-- BEGIN Supplied entries --
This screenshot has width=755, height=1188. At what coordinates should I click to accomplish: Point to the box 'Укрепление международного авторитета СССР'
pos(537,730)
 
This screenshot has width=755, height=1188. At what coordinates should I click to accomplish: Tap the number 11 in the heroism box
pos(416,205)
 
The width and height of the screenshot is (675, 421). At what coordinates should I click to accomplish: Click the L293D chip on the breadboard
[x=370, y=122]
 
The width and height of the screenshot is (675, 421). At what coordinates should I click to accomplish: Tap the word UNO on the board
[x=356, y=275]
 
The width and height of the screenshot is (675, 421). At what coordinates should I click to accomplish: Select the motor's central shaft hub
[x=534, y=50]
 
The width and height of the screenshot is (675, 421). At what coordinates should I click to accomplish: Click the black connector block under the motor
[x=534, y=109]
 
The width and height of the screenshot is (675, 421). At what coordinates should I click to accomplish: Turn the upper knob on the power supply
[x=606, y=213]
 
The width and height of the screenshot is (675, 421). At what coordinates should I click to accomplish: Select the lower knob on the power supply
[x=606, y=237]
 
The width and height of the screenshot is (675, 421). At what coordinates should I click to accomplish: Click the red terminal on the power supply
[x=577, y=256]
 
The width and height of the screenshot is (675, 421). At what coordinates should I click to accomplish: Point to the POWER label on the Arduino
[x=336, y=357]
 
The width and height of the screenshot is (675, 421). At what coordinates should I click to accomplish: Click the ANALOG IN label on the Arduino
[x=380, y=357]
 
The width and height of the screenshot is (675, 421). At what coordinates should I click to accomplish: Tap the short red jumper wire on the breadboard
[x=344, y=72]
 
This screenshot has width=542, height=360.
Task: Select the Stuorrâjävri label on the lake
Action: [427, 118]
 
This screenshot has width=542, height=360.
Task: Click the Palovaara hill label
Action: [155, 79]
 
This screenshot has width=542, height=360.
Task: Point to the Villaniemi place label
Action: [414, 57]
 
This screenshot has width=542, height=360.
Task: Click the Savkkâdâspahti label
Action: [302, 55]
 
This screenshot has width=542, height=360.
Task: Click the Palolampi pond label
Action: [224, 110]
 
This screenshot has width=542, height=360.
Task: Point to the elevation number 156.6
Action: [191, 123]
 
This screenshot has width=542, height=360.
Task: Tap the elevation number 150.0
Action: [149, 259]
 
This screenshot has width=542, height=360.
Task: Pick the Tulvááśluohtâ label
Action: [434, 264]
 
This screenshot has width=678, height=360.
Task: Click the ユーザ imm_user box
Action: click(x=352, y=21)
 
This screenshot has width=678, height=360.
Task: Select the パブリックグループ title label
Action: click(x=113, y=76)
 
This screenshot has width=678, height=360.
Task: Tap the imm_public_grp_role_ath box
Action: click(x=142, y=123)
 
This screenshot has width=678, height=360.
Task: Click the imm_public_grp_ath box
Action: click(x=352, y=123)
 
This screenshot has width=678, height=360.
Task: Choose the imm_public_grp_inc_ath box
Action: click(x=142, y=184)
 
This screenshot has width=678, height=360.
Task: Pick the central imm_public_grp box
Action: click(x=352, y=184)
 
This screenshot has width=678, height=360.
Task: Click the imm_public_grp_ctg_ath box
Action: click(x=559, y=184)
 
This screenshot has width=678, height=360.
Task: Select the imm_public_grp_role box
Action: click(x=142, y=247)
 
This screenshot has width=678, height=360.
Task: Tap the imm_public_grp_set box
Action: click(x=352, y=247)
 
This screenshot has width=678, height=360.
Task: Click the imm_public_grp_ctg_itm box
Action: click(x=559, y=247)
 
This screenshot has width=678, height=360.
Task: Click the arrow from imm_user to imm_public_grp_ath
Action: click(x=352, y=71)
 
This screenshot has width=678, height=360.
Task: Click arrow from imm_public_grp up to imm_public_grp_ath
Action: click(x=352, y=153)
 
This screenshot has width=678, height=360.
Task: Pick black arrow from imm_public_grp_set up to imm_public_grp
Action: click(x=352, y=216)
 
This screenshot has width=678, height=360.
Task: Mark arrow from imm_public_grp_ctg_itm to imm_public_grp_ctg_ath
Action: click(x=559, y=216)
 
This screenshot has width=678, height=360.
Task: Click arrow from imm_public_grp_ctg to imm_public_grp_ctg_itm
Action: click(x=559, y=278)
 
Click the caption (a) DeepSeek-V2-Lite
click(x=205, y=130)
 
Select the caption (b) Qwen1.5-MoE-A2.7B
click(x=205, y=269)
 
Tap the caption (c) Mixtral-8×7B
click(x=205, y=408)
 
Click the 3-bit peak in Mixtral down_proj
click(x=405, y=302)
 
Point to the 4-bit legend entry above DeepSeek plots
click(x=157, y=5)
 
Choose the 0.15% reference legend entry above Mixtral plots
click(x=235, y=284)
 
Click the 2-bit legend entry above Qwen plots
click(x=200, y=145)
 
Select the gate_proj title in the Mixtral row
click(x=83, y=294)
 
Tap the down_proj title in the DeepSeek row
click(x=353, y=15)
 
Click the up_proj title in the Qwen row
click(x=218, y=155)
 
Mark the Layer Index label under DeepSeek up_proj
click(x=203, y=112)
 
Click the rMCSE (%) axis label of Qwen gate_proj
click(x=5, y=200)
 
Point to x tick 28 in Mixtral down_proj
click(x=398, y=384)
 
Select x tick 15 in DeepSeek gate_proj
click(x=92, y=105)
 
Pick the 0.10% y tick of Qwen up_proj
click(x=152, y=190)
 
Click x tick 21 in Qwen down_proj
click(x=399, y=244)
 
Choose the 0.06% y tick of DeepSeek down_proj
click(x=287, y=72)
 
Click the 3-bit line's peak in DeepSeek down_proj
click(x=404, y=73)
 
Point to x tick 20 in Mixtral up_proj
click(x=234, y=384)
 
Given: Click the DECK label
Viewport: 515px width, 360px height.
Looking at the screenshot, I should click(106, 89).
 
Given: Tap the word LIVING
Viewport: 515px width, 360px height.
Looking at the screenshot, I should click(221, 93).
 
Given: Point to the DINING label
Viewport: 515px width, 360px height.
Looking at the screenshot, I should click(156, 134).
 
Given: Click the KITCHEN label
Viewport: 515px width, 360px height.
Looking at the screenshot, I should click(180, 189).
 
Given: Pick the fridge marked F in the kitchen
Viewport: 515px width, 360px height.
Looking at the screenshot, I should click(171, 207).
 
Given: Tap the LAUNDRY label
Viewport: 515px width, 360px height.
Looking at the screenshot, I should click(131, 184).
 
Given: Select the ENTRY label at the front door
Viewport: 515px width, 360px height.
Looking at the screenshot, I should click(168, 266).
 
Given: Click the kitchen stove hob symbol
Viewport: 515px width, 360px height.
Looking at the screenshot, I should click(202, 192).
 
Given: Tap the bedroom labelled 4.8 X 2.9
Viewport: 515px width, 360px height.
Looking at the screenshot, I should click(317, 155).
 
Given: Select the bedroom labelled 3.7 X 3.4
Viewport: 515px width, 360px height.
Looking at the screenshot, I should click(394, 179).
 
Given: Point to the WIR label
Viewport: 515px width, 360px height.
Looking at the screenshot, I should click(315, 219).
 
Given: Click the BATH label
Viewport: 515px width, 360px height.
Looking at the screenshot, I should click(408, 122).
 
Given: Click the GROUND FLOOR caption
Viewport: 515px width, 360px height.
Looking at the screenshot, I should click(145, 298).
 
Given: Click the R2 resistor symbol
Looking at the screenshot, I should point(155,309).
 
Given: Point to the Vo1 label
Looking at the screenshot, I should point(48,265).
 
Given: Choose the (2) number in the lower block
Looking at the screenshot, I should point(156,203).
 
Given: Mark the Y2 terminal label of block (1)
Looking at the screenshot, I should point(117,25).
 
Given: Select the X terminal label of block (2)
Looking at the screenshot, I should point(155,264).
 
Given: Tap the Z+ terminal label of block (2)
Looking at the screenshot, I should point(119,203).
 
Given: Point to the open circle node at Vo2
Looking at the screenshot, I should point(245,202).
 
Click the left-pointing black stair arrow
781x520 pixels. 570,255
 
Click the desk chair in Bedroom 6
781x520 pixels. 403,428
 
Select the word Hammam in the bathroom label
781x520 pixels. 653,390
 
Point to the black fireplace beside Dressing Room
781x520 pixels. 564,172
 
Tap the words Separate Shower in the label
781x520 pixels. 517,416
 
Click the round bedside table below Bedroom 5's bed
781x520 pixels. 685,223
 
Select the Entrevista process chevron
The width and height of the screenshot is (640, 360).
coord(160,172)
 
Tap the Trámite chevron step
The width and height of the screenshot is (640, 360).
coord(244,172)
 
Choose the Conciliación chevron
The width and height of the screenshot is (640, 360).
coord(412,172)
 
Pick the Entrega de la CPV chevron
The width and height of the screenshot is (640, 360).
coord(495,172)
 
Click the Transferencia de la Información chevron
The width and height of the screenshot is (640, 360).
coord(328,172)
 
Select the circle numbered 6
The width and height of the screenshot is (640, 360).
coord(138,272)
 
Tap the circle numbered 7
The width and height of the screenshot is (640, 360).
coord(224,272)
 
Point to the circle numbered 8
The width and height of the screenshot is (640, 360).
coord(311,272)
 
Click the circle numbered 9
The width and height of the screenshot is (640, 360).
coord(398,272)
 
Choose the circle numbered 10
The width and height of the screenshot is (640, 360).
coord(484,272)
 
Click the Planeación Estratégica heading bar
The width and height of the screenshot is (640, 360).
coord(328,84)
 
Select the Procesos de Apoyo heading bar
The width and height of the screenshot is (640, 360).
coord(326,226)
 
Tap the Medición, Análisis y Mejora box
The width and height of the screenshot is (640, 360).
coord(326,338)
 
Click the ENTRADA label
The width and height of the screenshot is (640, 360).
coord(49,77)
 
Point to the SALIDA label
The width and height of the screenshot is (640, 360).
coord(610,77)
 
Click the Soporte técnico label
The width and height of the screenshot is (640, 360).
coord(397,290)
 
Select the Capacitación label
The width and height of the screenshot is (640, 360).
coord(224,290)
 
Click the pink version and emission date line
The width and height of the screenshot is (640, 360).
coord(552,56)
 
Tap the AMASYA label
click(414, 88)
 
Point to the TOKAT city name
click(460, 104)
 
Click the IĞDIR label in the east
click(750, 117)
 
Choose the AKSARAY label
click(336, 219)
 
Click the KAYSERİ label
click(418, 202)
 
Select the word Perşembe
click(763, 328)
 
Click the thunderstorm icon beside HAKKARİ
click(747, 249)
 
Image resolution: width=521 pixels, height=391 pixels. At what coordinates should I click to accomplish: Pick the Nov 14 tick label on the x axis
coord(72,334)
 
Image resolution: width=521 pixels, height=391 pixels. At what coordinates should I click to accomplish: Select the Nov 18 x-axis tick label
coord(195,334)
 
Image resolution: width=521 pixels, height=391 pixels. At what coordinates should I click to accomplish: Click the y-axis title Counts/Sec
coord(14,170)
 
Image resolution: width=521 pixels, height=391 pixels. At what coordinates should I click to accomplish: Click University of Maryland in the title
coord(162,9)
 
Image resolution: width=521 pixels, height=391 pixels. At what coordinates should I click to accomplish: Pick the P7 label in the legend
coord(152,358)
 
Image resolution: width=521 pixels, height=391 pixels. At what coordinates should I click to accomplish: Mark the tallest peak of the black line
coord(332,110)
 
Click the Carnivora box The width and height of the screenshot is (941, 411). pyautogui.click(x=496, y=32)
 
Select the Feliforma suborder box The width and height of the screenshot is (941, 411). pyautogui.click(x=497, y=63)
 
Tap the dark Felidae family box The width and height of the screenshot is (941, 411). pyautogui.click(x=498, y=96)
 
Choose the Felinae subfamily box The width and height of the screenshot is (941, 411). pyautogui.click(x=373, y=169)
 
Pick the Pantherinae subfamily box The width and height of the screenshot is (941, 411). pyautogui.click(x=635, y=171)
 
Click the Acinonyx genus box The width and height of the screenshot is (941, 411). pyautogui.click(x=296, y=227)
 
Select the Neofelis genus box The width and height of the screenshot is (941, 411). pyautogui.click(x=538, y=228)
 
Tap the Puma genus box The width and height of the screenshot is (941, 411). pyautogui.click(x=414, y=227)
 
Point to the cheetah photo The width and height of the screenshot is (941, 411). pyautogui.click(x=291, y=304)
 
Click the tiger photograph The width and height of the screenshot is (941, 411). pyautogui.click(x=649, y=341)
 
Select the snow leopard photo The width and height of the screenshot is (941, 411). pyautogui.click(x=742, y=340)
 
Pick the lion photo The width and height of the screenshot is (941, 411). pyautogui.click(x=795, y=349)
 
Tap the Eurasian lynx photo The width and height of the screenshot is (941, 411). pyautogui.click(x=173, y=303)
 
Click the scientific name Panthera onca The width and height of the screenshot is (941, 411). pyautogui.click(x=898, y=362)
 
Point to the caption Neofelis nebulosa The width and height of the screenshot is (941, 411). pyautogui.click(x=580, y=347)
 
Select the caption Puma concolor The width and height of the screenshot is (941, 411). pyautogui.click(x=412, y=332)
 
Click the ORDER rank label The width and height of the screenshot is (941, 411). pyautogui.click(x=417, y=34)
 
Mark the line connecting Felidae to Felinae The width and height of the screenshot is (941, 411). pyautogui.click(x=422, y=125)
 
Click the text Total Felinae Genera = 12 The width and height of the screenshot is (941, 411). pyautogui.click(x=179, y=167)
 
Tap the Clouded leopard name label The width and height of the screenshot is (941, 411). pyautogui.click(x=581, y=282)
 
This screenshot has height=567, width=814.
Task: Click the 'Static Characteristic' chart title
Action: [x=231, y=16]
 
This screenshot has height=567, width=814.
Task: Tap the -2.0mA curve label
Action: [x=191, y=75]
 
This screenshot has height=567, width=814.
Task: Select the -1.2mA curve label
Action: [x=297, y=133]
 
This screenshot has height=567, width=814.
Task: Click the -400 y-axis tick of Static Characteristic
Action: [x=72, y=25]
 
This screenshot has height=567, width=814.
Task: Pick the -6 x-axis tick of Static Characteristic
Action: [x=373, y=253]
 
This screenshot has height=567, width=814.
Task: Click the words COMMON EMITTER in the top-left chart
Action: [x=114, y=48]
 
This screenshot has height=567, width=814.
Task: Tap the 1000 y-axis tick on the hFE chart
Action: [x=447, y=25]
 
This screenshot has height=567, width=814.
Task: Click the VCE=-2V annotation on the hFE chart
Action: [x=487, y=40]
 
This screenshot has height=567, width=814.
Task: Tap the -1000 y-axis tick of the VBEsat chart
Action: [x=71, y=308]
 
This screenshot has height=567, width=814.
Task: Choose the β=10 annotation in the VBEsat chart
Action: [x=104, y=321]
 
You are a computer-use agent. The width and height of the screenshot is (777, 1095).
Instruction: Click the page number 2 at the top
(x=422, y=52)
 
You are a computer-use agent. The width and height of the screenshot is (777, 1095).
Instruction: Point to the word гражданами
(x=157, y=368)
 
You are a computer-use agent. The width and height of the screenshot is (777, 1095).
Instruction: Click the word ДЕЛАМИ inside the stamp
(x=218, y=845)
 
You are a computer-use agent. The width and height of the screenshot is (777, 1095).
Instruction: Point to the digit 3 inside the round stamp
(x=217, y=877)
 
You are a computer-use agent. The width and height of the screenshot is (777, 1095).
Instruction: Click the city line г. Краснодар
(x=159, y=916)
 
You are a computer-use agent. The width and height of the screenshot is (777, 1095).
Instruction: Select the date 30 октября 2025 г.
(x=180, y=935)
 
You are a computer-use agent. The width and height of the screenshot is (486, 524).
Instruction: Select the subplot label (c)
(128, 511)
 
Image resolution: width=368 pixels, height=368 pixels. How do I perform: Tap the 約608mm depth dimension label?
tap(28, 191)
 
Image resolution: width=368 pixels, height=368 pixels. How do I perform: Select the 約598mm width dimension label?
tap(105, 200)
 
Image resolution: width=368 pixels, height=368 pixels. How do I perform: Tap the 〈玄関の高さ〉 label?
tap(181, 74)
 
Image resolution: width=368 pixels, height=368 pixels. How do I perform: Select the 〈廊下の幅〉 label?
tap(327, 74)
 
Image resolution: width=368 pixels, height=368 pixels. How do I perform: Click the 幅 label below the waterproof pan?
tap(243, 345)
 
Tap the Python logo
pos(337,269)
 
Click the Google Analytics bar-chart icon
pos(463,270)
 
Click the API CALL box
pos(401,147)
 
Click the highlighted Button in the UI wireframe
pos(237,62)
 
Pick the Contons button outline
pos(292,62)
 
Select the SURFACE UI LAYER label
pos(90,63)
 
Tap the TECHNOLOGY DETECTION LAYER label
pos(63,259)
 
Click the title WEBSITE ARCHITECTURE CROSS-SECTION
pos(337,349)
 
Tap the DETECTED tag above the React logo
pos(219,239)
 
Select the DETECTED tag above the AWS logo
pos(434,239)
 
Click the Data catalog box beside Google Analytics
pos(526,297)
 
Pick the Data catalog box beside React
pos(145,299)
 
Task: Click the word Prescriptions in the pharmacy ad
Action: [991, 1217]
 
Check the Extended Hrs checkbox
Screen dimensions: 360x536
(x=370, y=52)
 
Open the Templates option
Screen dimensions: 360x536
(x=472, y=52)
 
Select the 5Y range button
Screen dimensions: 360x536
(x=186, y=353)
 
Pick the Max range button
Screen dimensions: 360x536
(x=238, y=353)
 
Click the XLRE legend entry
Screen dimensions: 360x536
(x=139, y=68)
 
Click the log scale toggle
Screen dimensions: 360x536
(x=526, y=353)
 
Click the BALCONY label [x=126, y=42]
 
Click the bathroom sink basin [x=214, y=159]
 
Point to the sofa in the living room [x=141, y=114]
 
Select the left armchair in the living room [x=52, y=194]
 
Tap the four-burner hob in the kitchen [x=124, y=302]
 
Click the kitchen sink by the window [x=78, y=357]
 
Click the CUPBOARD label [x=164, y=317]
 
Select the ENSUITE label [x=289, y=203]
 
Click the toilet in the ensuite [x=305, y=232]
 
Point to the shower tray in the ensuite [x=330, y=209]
-- END Supplied entries --
Rewrite the entries starting at the line containing "Tap the Trámite chevron step" and ending at the line containing "coord(328,172)", replacing every "chevron" with "arrow" and leaving all else unchanged.

Tap the Trámite arrow step
The width and height of the screenshot is (640, 360).
coord(244,172)
 
Choose the Conciliación arrow
The width and height of the screenshot is (640, 360).
coord(412,172)
 
Pick the Entrega de la CPV arrow
The width and height of the screenshot is (640, 360).
coord(495,172)
 
Click the Transferencia de la Información arrow
The width and height of the screenshot is (640, 360).
coord(328,172)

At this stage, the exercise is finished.